CYMAISE, s. f. [Cimèze: 2eè moy. et lon. 3e e muet] Terme d' Architectûre. C' est le nom d' une des principales moulûres, et qui est ondée par son profil. La partie inférieure est convexe, et la supérieure concave. Cette moulûre termine la corniche.

CYMBALE


CYMBALE, s. f. [Cein-bale.] Instrument de Musique chez les Anciens. Il était d' airain: "Airain sonant, et Cymbale retentissante: expression de St. Paul. Suivant l' Acad. c' est aujourd'hui le nom d' un triangle de fer, où sont passés des anneaux de fer. Mais le Triangle et la Cymbale sont deux instrumens diférens, en usage encore aujourd'hui en Orient dans le Service Divin; et parmi nous, dans la Musique Militaire; et au Théâtre, dans les marches.
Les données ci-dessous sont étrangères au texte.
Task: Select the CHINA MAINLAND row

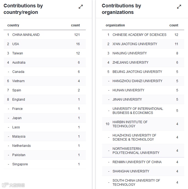Action: pos(26,35)

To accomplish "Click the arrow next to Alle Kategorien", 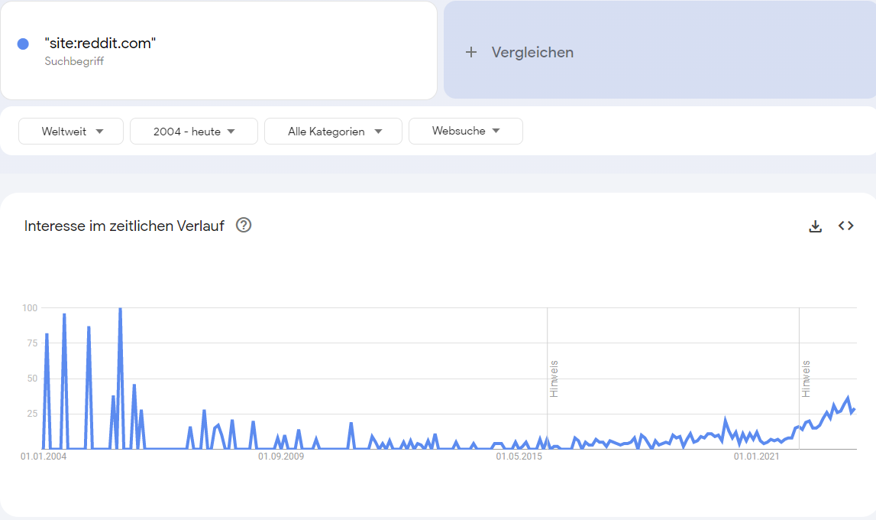I will click(x=378, y=132).
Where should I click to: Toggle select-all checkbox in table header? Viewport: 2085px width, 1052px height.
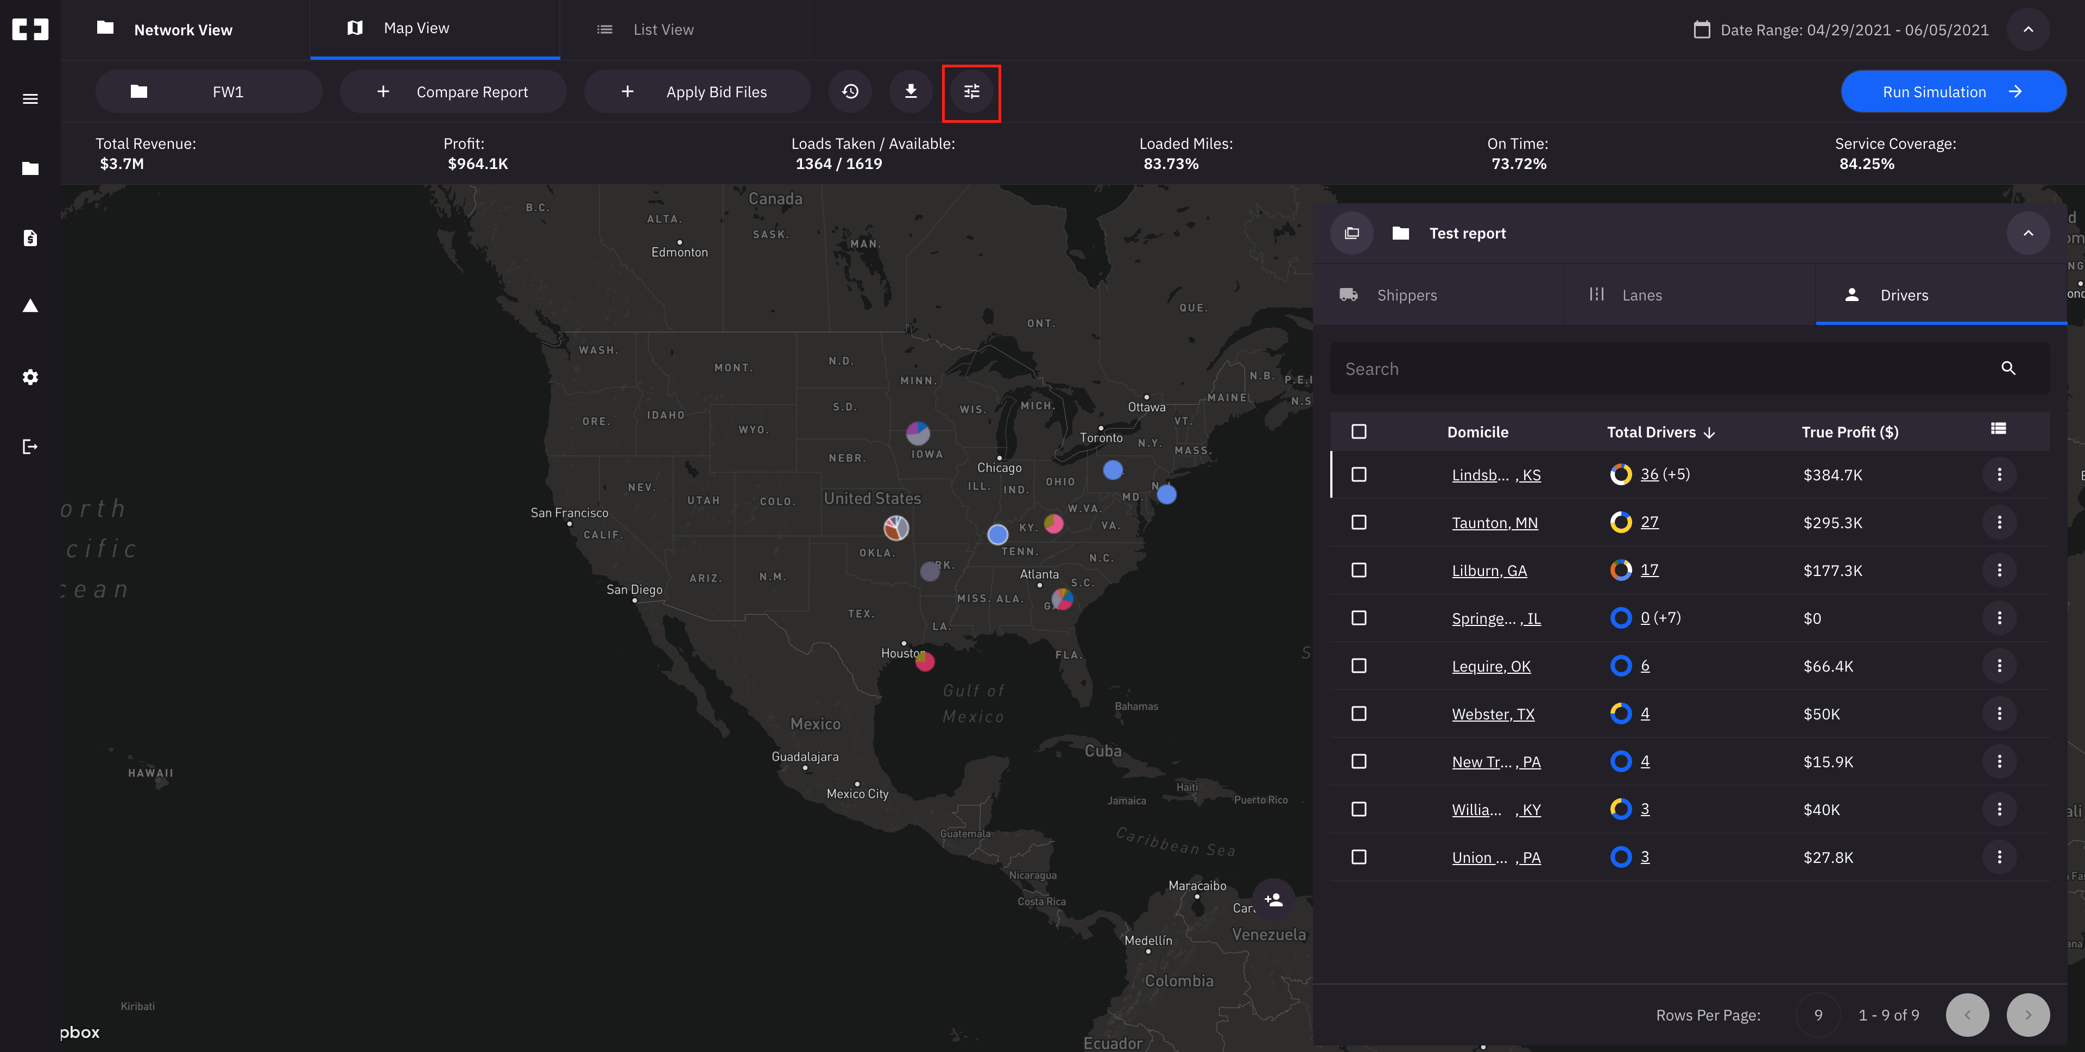click(1359, 432)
On apèle Cymbale, deux plateaux d' airain qu' on frape l' un contre l' aûtre avec mélodie.

CYNIQUE


CYNIQUE, adj. Épithète d' une Secte Philosophique chez les Anciens; la plus Philosophique de toutes, si la Philosophie consiste à braver tous les préjugés et toutes les bienséances. "Diogène, Philosophe Cynique. _ En parlant des chôses: impudent, obscène. "Discours Cynique, vers cyniques. _ S. m. C' est un Cynique.

CYNISME


CYNISME, s. m. Mot nouveau et heureûsement inventé. Impudence cynique. "Y eut-il un Cynisme plus impudent, dit M. l' Abé de Fontenai, parlant des Confessions de J. J. Rousseau?

CYPRE


CYPRE. Voyez CHYPRE.

CYPRèS


CYPRèS, s. m. [Ciprê: 2eê ouv.] Arbre toujours verd, qui s' élève droit et en pointe. Palissade, allée, bois de cyprès. = Chez les Poètes, c' est le symbole de la mort. "Le noir cyprès: le cyprès funèbre.

CYTHÉRÉE


CYTHÉRÉE, s. f. Malherbe dit, la Cythérée, pour dire Vénus.
   Telle n' est point la Cythérée.
Les autres Poètes ont dit, Cythérée sans article. Mén. _ Aujourd'hui on ne se sert guere de ce mot: On dit; la Déesse de Cythère.

CZAR


CZAR, s. m. CZARINE, s. f. [M. le Clerc, Historien de Russie, écrit Tzar.] Titres qu' on donne au Souverain de Russie et à son épouse, ou à la Princesse, qui en est Souveraine de son chef.